Freddie and Anna walking together.
Eventually Storm is discovered by Bjørn, and he insisted that Freddie must return the dog to its owner. When this happens it causes a rift between the two, and life is pretty grim, until Bjørn finally relents, but tells Freddie that they must pay for the dog. As they are arriving at Simon’s house, Bjørn is called away on police business. Freddie tells his father he can’t wait, and that he can take care of purchasing Storm. Bjørn gives Freddie 1000 kroner to complete the purchase. But Simon senses a chance to make a windfall, and tells Freddie that the price is 5000 kroner and that he will have to pay two more installments of 2000 kroner in the next two weeks. Freddie is forced into a very bad situation, but he is determined to have Storm, so he agrees. Ashamed of his bad bargain, Freddie chooses not to tell his father what actually happened. Over the next weeks Freddie does every odd job he can think of to raise money but still is short of the amount needed. Freddie ends up giving up nearly all of his possessions, including his cell phone and computer, to satisfy Simon. However, material things are just that; now Freddie is very happy now that Storm is his dog. With his life turned around, Freddie begins to become more confident at school, and starts to gain the respect of his classmates. During this time, Freddie discovers that Storm has great abilities as a racing dog, even though he isn’t a thoroughbred.
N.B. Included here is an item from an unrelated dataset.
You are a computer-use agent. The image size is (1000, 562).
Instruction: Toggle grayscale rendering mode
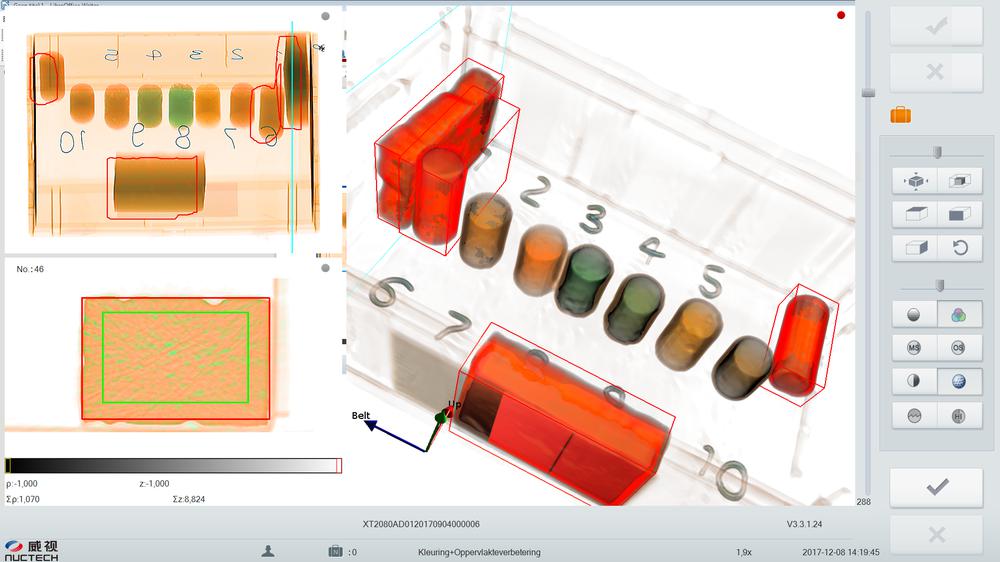tap(915, 314)
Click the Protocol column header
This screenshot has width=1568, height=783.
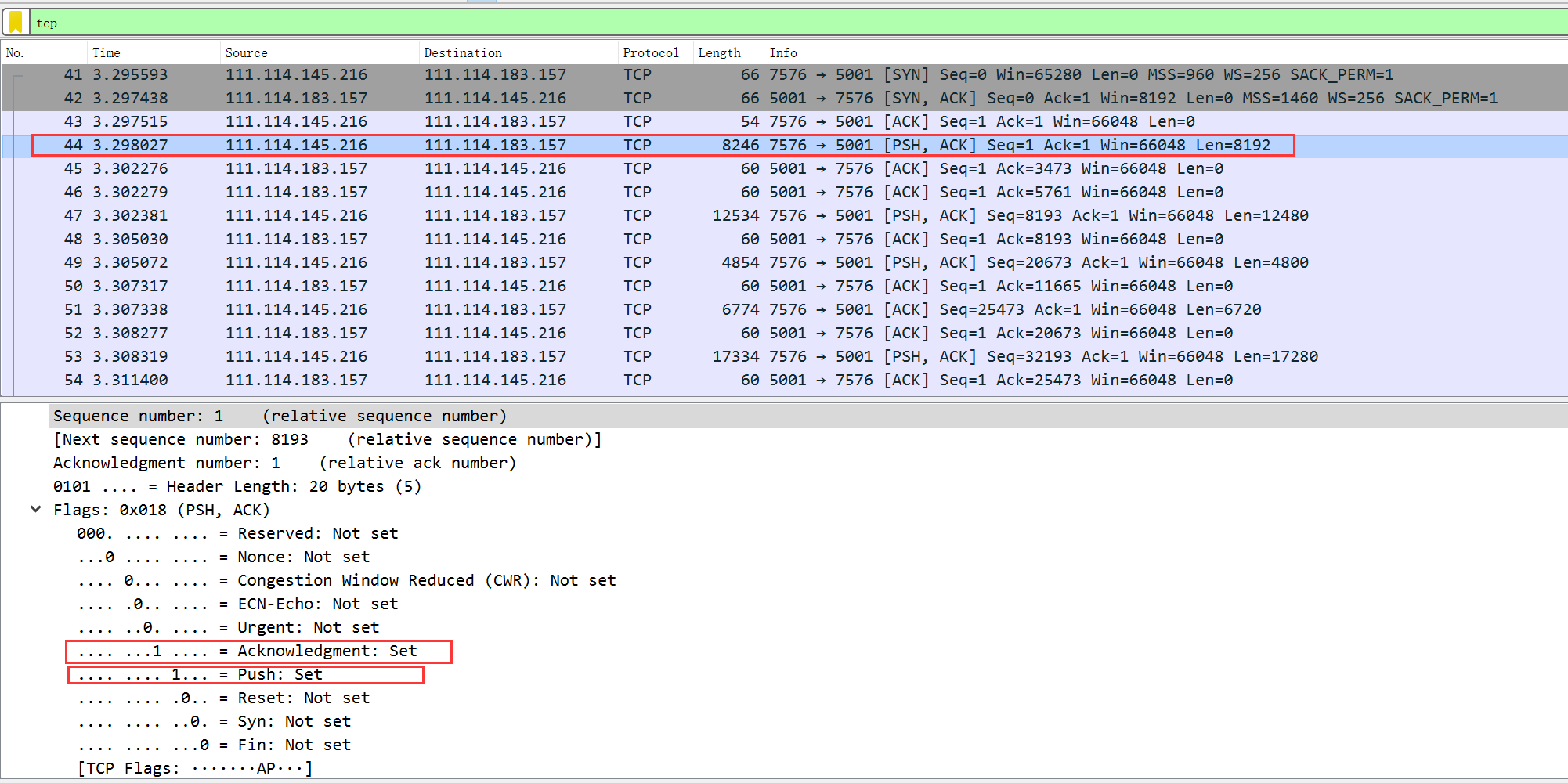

When Storm is able to qualify for a championship race, Freddie pins all of his hopes on winning the championship race and becoming free of debt. The twists and turns in this story make up the remainder of the film.
Freddie and Storm at the racetrack.
While everyone loves a good boy and his dog story, Storm tries to cram a few too many clichés into the plot and at the end, everything is solved way too conveniently for its short timeline. Besides the bullying and the obligatory urine and fecal waste scenes, much of which really wasn’t necessary and quite harsh for younger kids to see, we have the clueless dad (a trained policeman?) who can’t seem to figure out what’s going on in his son’s life, and the miracle race ending that solves everything (again unrealistic, given that the story line has Storm running several kilometers to the racetrack because they are late). Villains Simon and Mads finally get their come uppance, although even there a lot of the ending is unrealistic, especially when Freddie invites Mads to his victory party — the same kid who was torturing him and taking away his money the day before. You do have to give the producers credit for not giving us totally bumbling villains, as is the usual case in this genre but these two are particularly mean. One other note is about the language, which would get this film a PG-13 rating in the US, not the age 7 rating it received in Europe. It is surprising to hear so many swear words in this kind of film for kids. But the genuinely nice character of Freddie as played by Marcus Rønnov and the loveable terrier Storm keep you focused on the positive power capable from a boy and his dog.
Freddie is in anguish after being attacked by the school bullies.
Marcus Rønnov wears a pair of well-worn black high top chucks throughout the film. There aren’t many closeups. They do remind us in the film that Freddie is a typical nice kid even when things are miserable for him.
Freddie is determined to keep Storm no matter what.